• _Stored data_
=== Begin Enclosure ===

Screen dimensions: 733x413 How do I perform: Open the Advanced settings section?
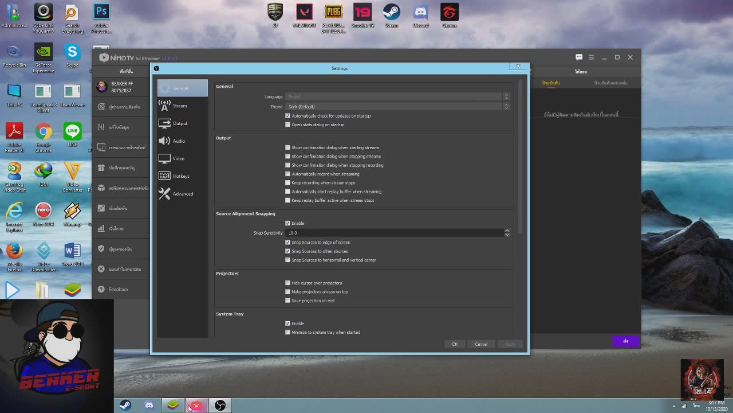tap(183, 194)
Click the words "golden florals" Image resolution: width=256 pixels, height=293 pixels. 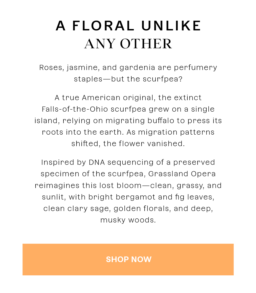pyautogui.click(x=142, y=209)
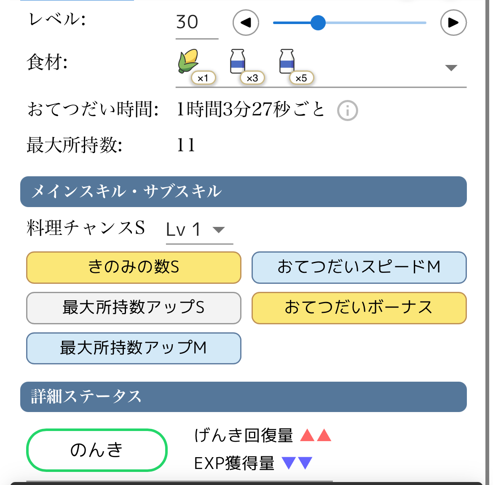Toggle the きのみの数S sub-skill
Viewport: 493px width, 485px height.
pyautogui.click(x=134, y=267)
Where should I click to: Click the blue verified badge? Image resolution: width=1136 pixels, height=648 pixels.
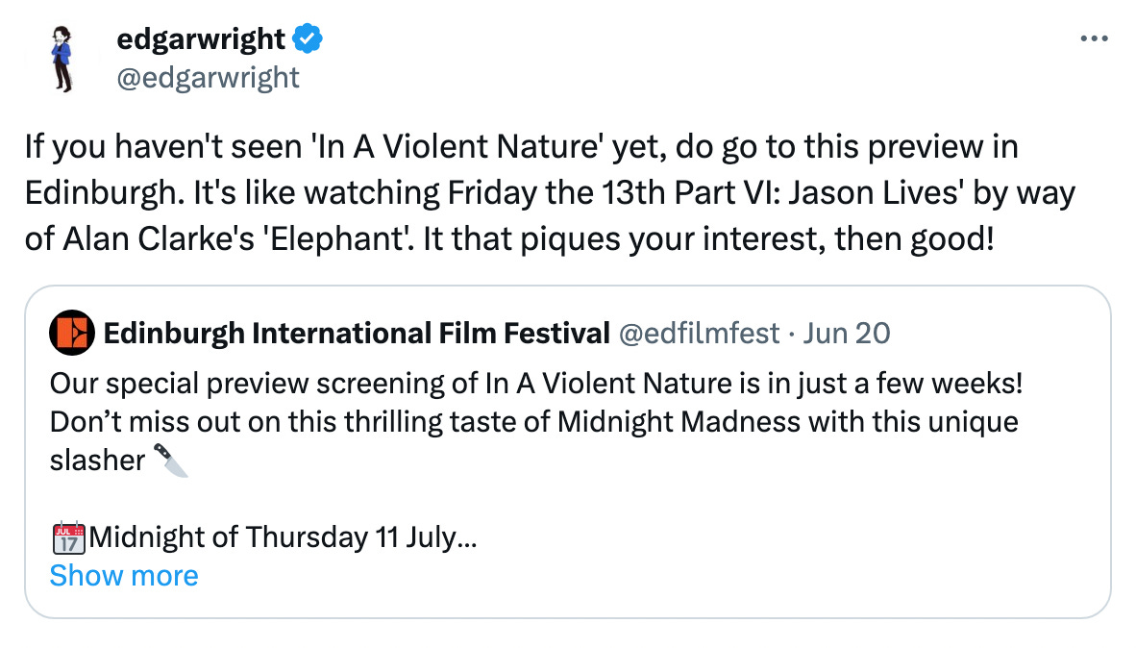(x=308, y=38)
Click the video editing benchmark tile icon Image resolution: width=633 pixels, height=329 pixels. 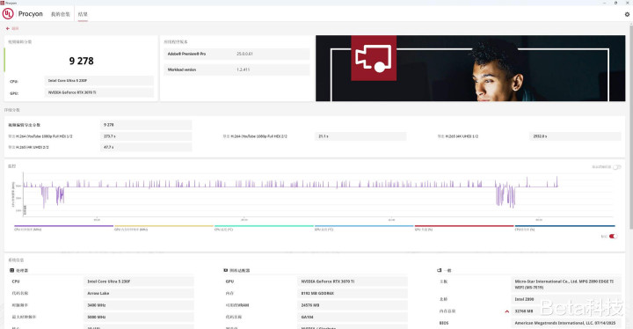374,58
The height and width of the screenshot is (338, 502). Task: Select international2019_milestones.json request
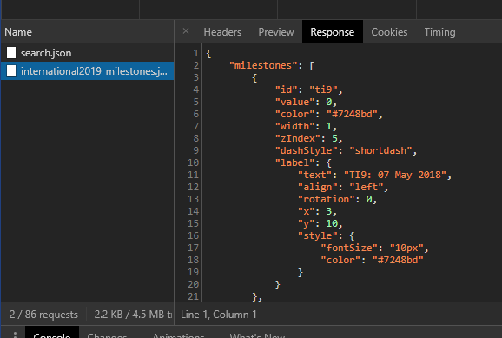(x=87, y=71)
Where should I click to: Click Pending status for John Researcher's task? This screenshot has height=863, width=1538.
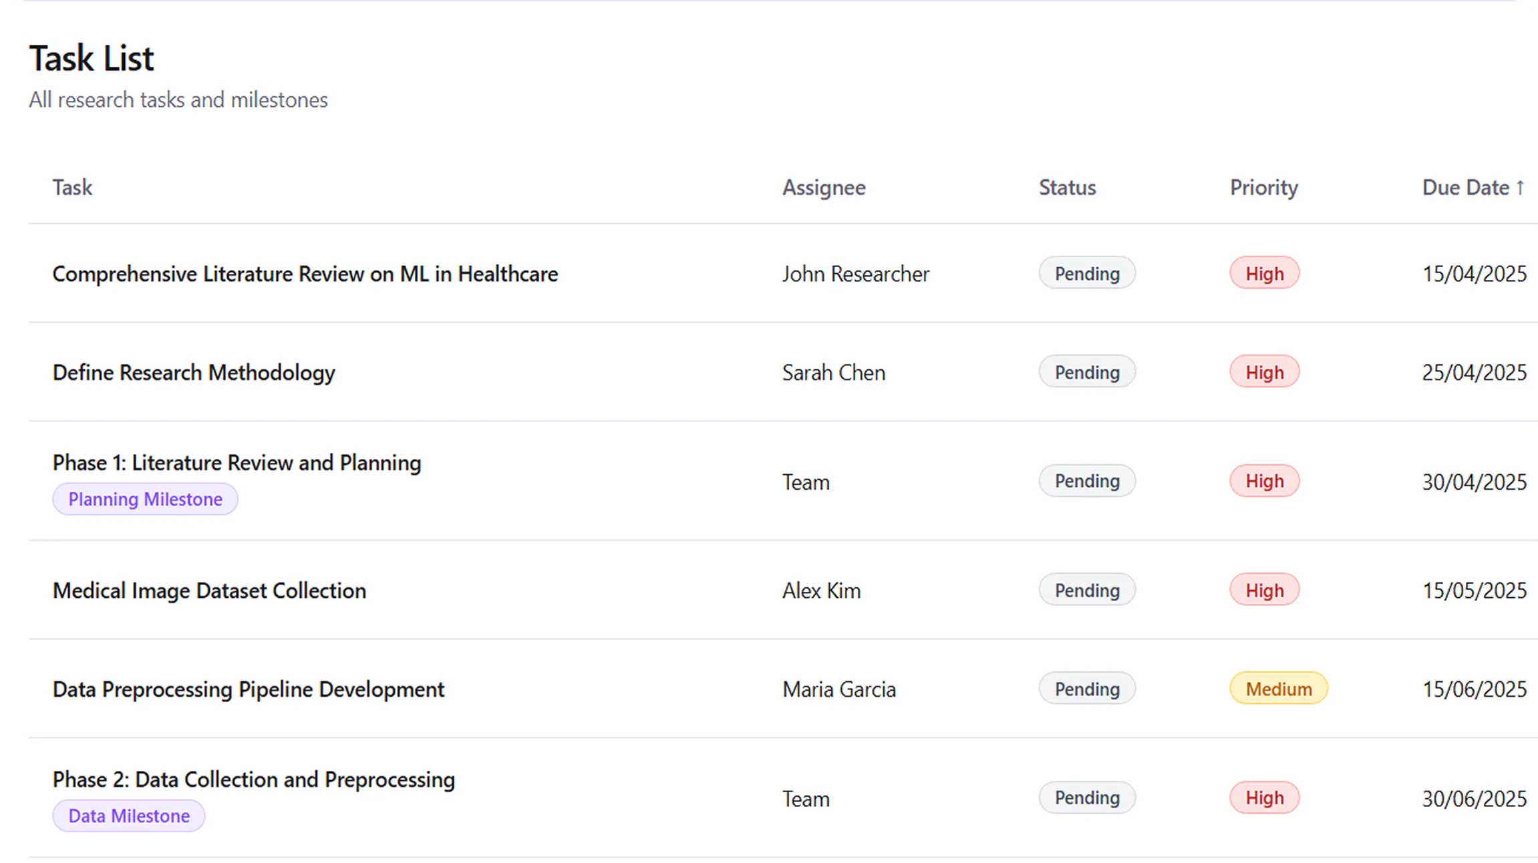click(1086, 273)
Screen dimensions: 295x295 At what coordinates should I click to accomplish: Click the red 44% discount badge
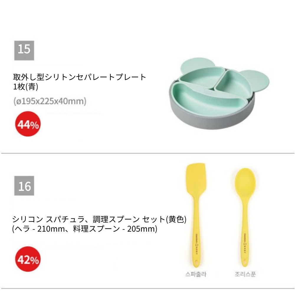[x=28, y=124]
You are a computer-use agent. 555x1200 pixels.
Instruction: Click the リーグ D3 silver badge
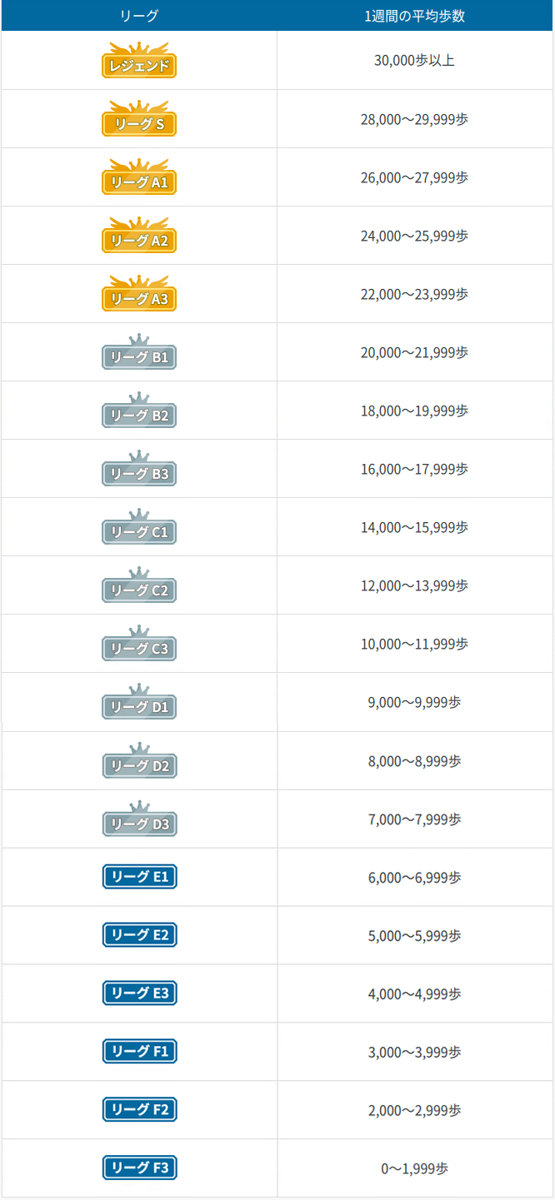point(139,819)
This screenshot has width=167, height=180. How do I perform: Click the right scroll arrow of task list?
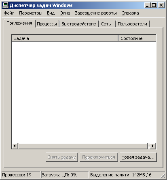click(x=153, y=146)
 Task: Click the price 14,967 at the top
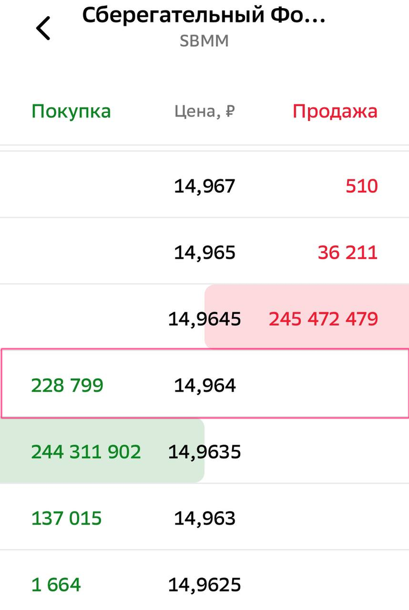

=== End Enclosure ===

• _Your goal_
Exclude all pictures and reproduce verbatim the lines running from the line that contains "Screen dimensions: 295x295" to the end of the data above, both ends included.

• _Finished exercise_
Screen dimensions: 295x295 At what coordinates should I click to accomplish: Click the red 44% discount badge
[x=28, y=124]
You are a computer-use agent. 555x1200 pixels.
Instruction: Click the リーグ D3 silver badge
point(139,819)
This screenshot has width=167, height=180. How do I perform: Click the right scroll arrow of task list?
click(x=153, y=146)
 Task: Click the price 14,967 at the top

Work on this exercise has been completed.